What is asked: Retype the entries below, from the line with "Screen dimensions: 330x283" up to and including the line with "The height and", leaving out the pictures.

** start of Supplied records **

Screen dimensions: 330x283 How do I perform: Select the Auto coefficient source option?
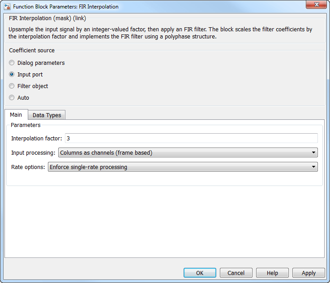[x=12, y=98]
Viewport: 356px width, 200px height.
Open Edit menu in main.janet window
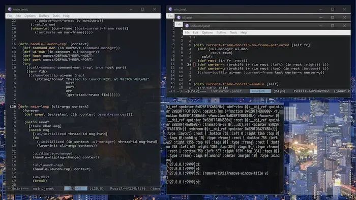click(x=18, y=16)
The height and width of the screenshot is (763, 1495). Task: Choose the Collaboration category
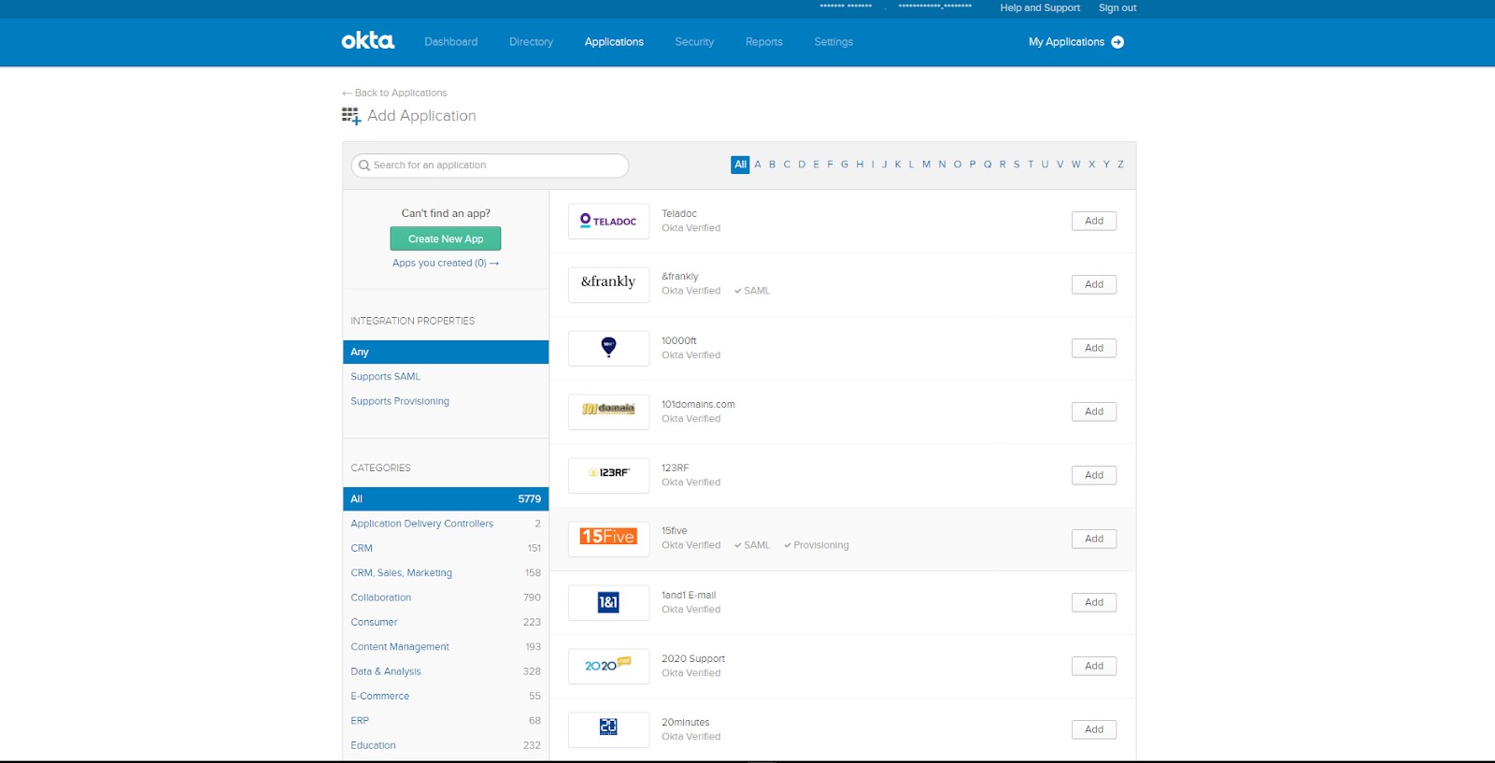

** end of Supplied records **
** start of Supplied records **

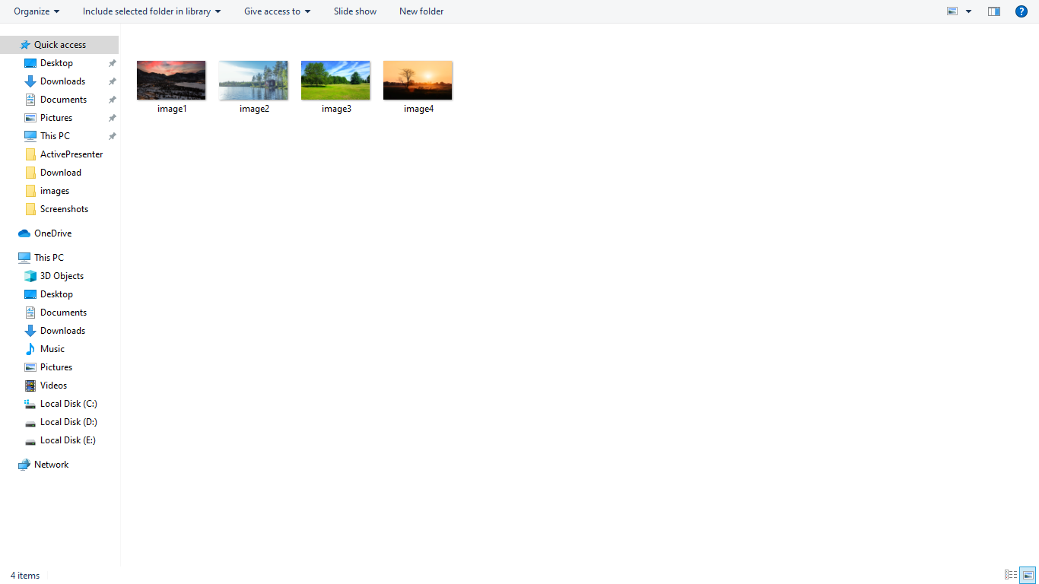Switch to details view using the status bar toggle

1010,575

** end of Supplied records **

Exercise response:
Screen dimensions: 330x283 How do I perform: Select the Auto coefficient source option?
[x=12, y=98]
Viewport: 356px width, 200px height.
Open Edit menu in main.janet window
click(x=18, y=16)
The height and width of the screenshot is (763, 1495). Task: Choose the Collaboration category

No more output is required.